Tomer, Leelach, and Leeatt have all carried a piece of Ramah with them, and they are passing on the Ramah gene to their children. Though Tomer’s wife Stacy is from Phoenix and grew up attending Camp Ramah in California, their children now attend Ramah Wisconsin, having been campers this past summer in Garinim and Solelim. Leelach’s daughter Gavi also attends Ramah Wisconsin during the summer, now the most consistent time of year that the cousins share a time zone.

During the winter season, the Rothschild siblings have, coincidentally, incorporated their Ramah memories into the same part of their children’s daily routine – bedtime. “If you asked my children based on their bedtime stories what Jewish experience has been most central to their father’s identity, they would say that Camp Ramah was #1,” Tomer said. Leeatt shared that she sings the Himnon Ramah to put her 2- and 3-year-olds to bed at night.
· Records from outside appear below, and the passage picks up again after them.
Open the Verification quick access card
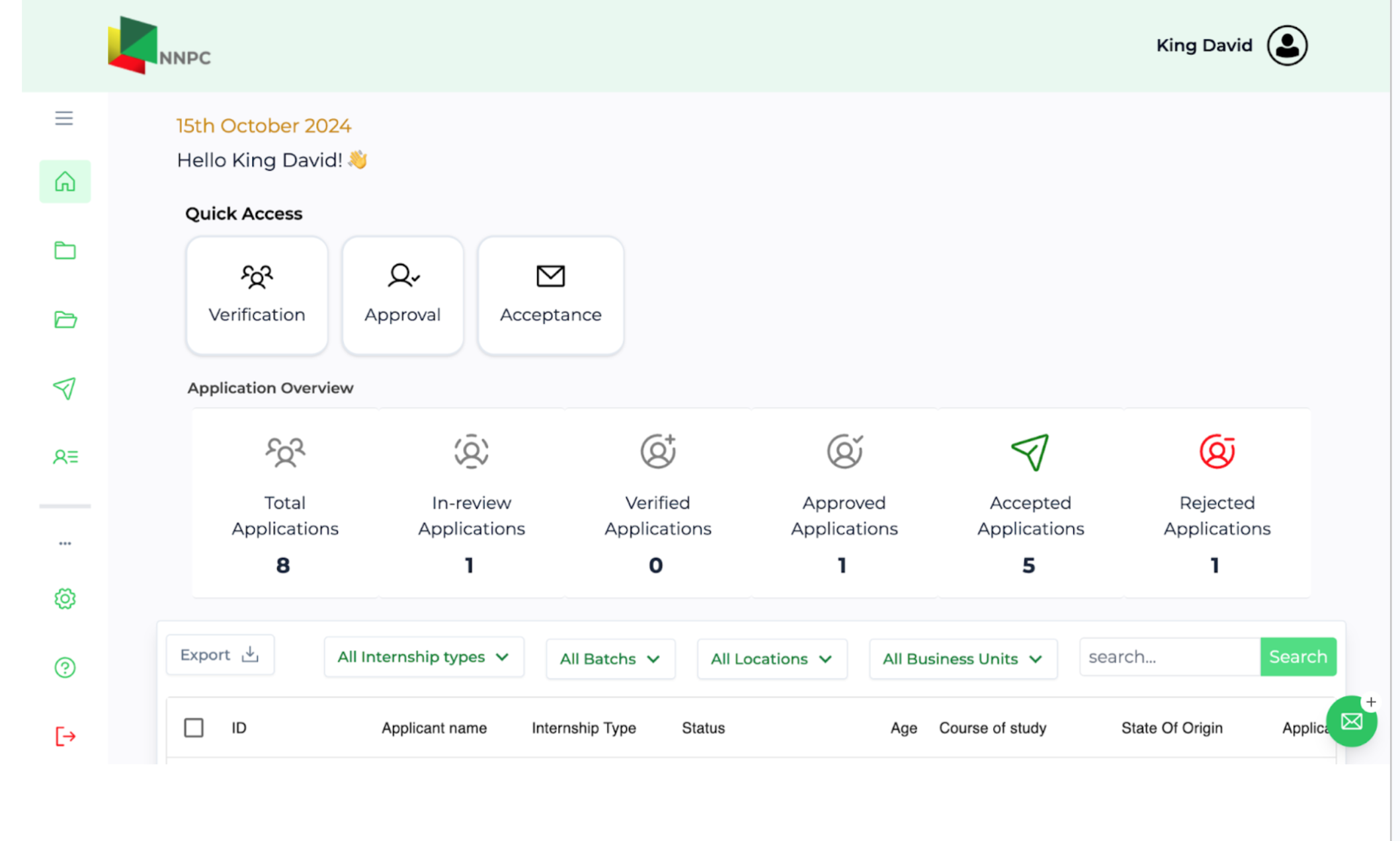This screenshot has height=841, width=1400. (257, 296)
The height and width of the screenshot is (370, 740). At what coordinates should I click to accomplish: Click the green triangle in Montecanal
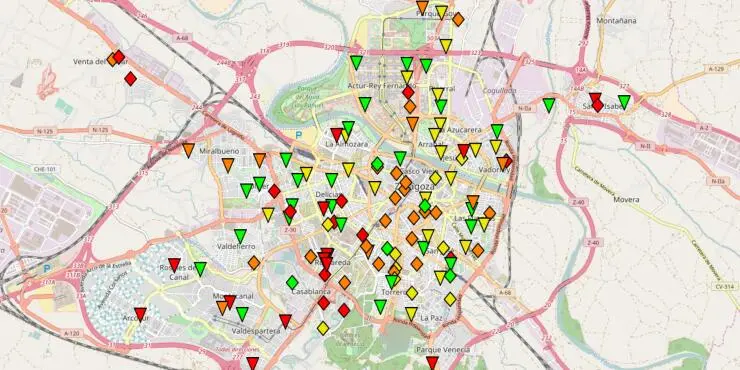tap(242, 314)
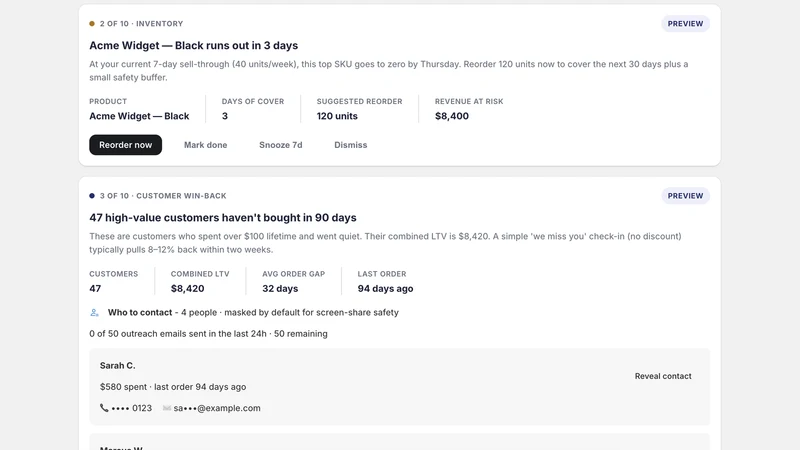Click the PREVIEW badge on inventory card
Image resolution: width=800 pixels, height=450 pixels.
[x=685, y=23]
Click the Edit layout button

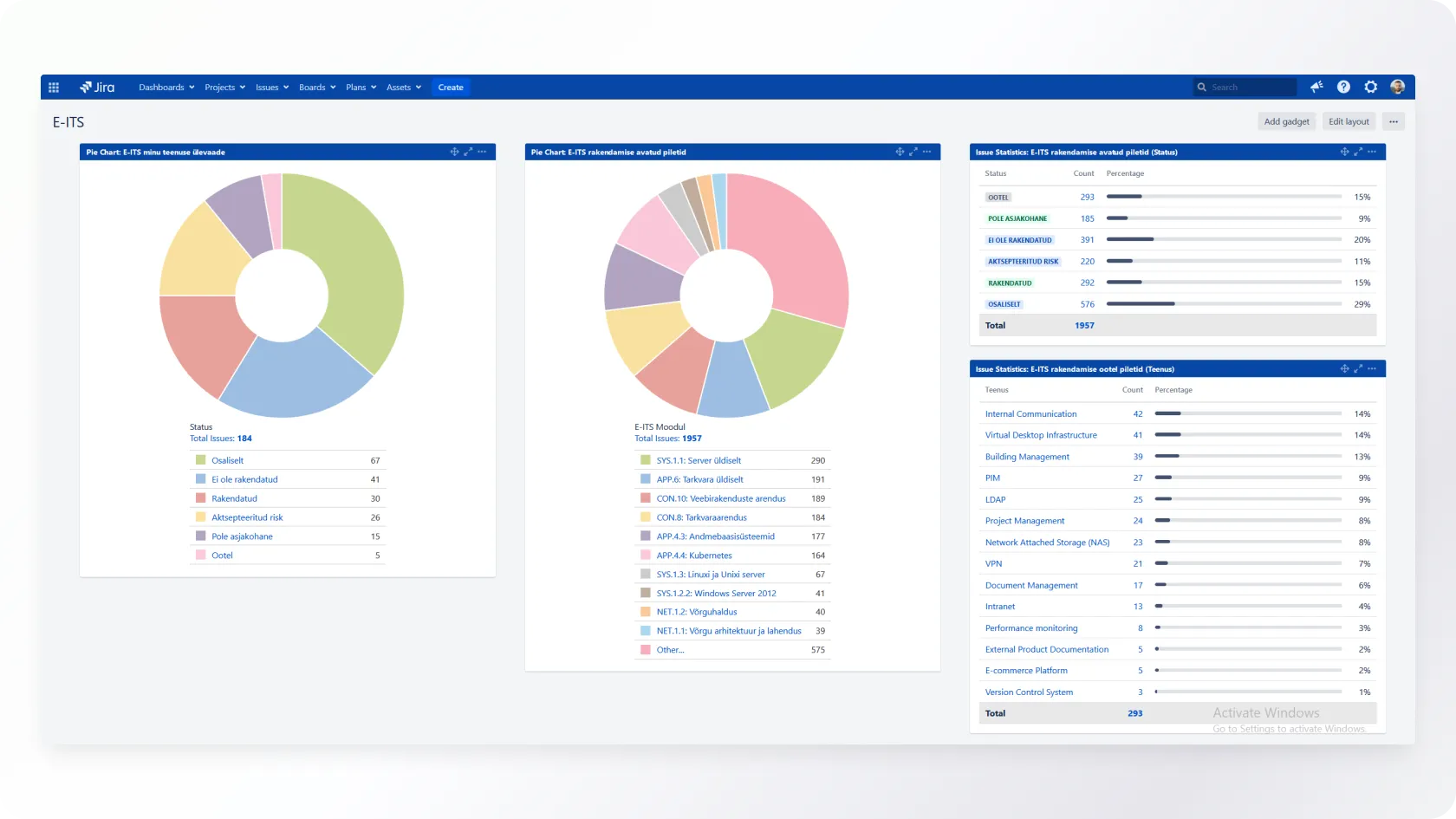(1349, 122)
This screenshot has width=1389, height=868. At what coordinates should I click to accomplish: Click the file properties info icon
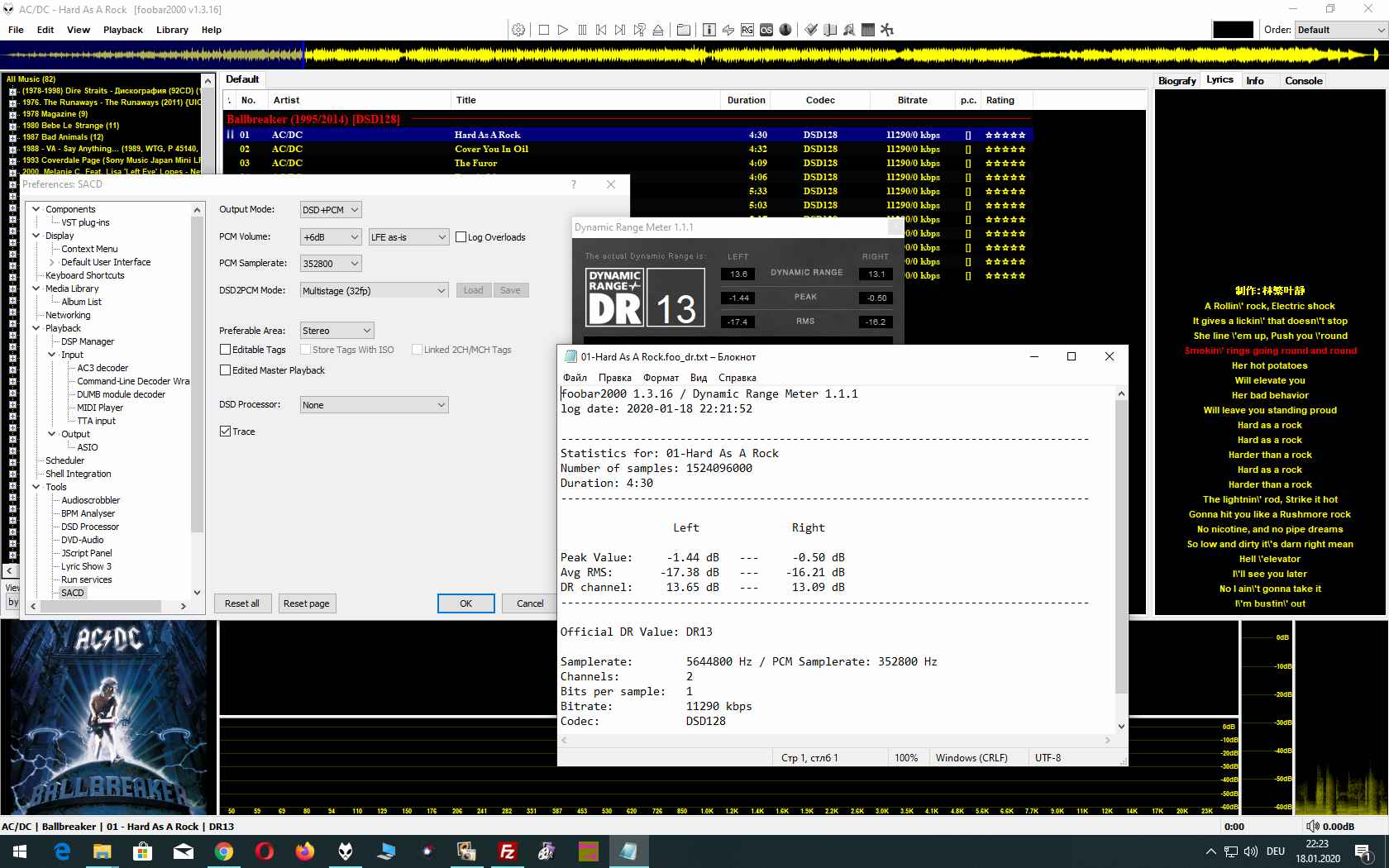709,30
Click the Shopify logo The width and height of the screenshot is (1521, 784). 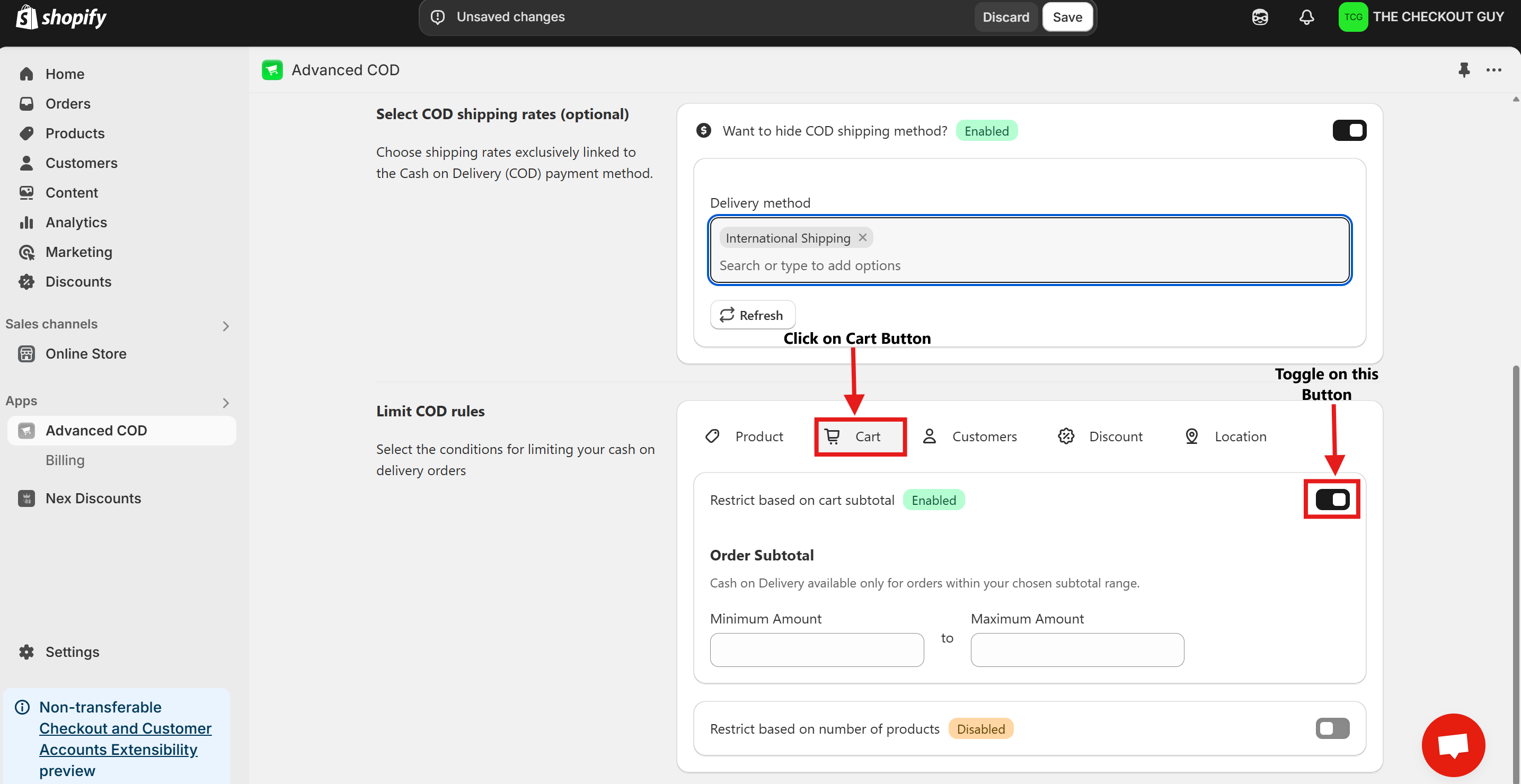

Though their years as campers and staff members are now a memory, Tomer, Leelach, and Leeatt all shared that Ramah continues to make an appearance in their lives in unexpected ways. Tomer shared the following story about a recent example:

“We had a Shabbaton here in Beijing, and I met a man there from Kansas City (Ben Ross, Nivonim 1996). Within seconds we discovered that we both went to Ramah Wisconsin. Though he was at least 10 years younger than me, we knew so many overlapping people in common through camp. Meanwhile, others were slowly introducing themselves to one another, looking at us slack-jawed, in disbelief at how many mutual connections we had, and how we could go on talking for an hour, having only met moments before, at a Shabbaton near the Great Wall of China. That is part of the magic of Camp Ramah.”